### Work to do
Put every line of the records below into a numbered list, one line per item, and omit any blank lines.

### Dataset records
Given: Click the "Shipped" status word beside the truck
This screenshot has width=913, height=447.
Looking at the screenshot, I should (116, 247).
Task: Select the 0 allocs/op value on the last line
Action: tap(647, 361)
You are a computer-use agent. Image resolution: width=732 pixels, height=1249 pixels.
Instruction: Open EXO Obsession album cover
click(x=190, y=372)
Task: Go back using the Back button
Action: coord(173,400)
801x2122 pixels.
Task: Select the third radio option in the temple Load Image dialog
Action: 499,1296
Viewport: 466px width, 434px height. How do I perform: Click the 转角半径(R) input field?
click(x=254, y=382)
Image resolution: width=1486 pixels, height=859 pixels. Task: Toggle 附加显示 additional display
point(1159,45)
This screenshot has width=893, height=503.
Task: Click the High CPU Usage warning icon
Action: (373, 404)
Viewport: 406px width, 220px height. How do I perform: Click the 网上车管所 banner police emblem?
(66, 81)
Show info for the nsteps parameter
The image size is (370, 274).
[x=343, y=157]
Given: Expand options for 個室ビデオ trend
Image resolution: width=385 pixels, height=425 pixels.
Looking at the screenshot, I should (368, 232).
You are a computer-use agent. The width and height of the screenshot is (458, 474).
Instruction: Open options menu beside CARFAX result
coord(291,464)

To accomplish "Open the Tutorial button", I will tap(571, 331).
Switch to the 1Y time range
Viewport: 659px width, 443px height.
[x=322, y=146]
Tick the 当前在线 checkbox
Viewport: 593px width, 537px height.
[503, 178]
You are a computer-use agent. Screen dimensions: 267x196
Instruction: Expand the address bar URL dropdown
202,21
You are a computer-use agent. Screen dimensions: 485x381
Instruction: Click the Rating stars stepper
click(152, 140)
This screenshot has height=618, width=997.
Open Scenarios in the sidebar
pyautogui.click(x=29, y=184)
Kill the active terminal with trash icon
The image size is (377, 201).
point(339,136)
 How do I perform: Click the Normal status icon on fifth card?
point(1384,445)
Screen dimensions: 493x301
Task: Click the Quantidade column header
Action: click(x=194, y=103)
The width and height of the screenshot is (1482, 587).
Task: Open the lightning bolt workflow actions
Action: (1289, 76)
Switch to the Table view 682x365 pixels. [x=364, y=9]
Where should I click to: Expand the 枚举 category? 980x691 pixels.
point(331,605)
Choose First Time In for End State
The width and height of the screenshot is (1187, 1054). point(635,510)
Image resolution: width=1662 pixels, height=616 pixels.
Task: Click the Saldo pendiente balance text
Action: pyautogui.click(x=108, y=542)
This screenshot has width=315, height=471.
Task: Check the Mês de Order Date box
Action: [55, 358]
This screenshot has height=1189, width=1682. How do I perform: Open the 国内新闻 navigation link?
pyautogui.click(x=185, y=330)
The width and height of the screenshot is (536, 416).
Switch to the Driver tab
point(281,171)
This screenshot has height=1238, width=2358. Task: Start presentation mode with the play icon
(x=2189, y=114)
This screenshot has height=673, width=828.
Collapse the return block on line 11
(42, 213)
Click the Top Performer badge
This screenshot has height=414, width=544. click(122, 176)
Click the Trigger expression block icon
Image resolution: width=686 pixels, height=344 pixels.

### Output for this exercise
1. Given: Click the "Shipped" status word beside the truck
2. This screenshot has width=913, height=447.
3. Looking at the screenshot, I should (116, 247).
4. Task: Select the 0 allocs/op value on the last line
5. Action: tap(647, 361)
6. You are a computer-use agent. Image resolution: width=732 pixels, height=1249 pixels.
7. Instruction: Open EXO Obsession album cover
8. click(x=190, y=372)
9. Task: Go back using the Back button
10. Action: coord(173,400)
11. 801x2122 pixels.
12. Task: Select the third radio option in the temple Load Image dialog
13. Action: 499,1296
14. Viewport: 466px width, 434px height. How do I perform: Click the 转角半径(R) input field?
15. click(x=254, y=382)
16. Image resolution: width=1486 pixels, height=859 pixels. Task: Toggle 附加显示 additional display
17. point(1159,45)
18. This screenshot has width=893, height=503.
19. Task: Click the High CPU Usage warning icon
20. Action: (373, 404)
21. Viewport: 406px width, 220px height. How do I perform: Click the 网上车管所 banner police emblem?
22. (66, 81)
23. Show info for the nsteps parameter
24. The image size is (370, 274).
25. [x=343, y=157]
26. Given: Expand options for 個室ビデオ trend
27. Image resolution: width=385 pixels, height=425 pixels.
28. Looking at the screenshot, I should (368, 232).
29. You are a computer-use agent. The width and height of the screenshot is (458, 474).
30. Instruction: Open options menu beside CARFAX result
31. coord(291,464)
32. To accomplish "Open the Tutorial button", I will tap(571, 331).
33. Switch to the 1Y time range
34. Viewport: 659px width, 443px height.
35. [x=322, y=146]
36. Tick the 当前在线 checkbox
37. Viewport: 593px width, 537px height.
38. [503, 178]
39. You are a computer-use agent. Screen dimensions: 267x196
40. Instruction: Expand the address bar URL dropdown
41. 202,21
42. You are a computer-use agent. Screen dimensions: 485x381
43. Instruction: Click the Rating stars stepper
44. click(152, 140)
45. This screenshot has height=618, width=997.
46. Open Scenarios in the sidebar
47. pyautogui.click(x=29, y=184)
48. Kill the active terminal with trash icon
49. The image size is (377, 201).
50. point(339,136)
51.  How do I perform: Click the Normal status icon on fifth card?
52. point(1384,445)
53. Screen dimensions: 493x301
54. Task: Click the Quantidade column header
55. Action: click(x=194, y=103)
56. The width and height of the screenshot is (1482, 587).
57. Task: Open the lightning bolt workflow actions
58. Action: (1289, 76)
59. Switch to the Table view 682x365 pixels. [x=364, y=9]
60. Where should I click to: Expand the 枚举 category? 980x691 pixels.
61. point(331,605)
62. Choose First Time In for End State
63. The width and height of the screenshot is (1187, 1054). point(635,510)
64. Image resolution: width=1662 pixels, height=616 pixels.
65. Task: Click the Saldo pendiente balance text
66. Action: pyautogui.click(x=108, y=542)
67. This screenshot has width=315, height=471.
68. Task: Check the Mês de Order Date box
69. Action: [55, 358]
70. This screenshot has height=1189, width=1682. How do I perform: Open the 国内新闻 navigation link?
71. pyautogui.click(x=185, y=330)
72. The width and height of the screenshot is (536, 416).
73. Switch to the Driver tab
74. point(281,171)
75. This screenshot has height=1238, width=2358. Task: Start presentation mode with the play icon
76. (x=2189, y=114)
77. This screenshot has height=673, width=828.
78. Collapse the return block on line 11
79. (42, 213)
80. Click the Top Performer badge
81. This screenshot has height=414, width=544. click(122, 176)
82. Click the Trigger expression block icon
83. Image resolution: width=686 pixels, height=344 pixels.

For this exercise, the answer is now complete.